------ Material supplied ------
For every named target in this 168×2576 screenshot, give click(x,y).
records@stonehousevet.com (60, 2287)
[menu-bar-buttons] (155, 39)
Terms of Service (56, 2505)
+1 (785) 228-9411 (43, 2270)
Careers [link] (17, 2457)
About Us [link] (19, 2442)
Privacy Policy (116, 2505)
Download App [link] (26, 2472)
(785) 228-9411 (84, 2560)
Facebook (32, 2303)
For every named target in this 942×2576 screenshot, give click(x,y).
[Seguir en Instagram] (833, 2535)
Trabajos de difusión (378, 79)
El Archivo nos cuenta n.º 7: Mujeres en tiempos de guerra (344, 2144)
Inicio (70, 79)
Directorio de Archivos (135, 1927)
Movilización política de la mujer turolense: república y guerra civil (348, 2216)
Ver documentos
------
How to complete this task >>
The line containing "Trabajos de difusión (378, 79)" marks the start. Reproduce it and all lines after it through the end of the listing, exactly and alone.

Problem solution >>
Trabajos de difusión (378, 79)
El Archivo nos cuenta n.º 7: Mujeres en tiempos de guerra (344, 2144)
Inicio (70, 79)
Directorio de Archivos (135, 1927)
Movilización política de la mujer turolense: república y guerra civil (348, 2216)
Ver documentos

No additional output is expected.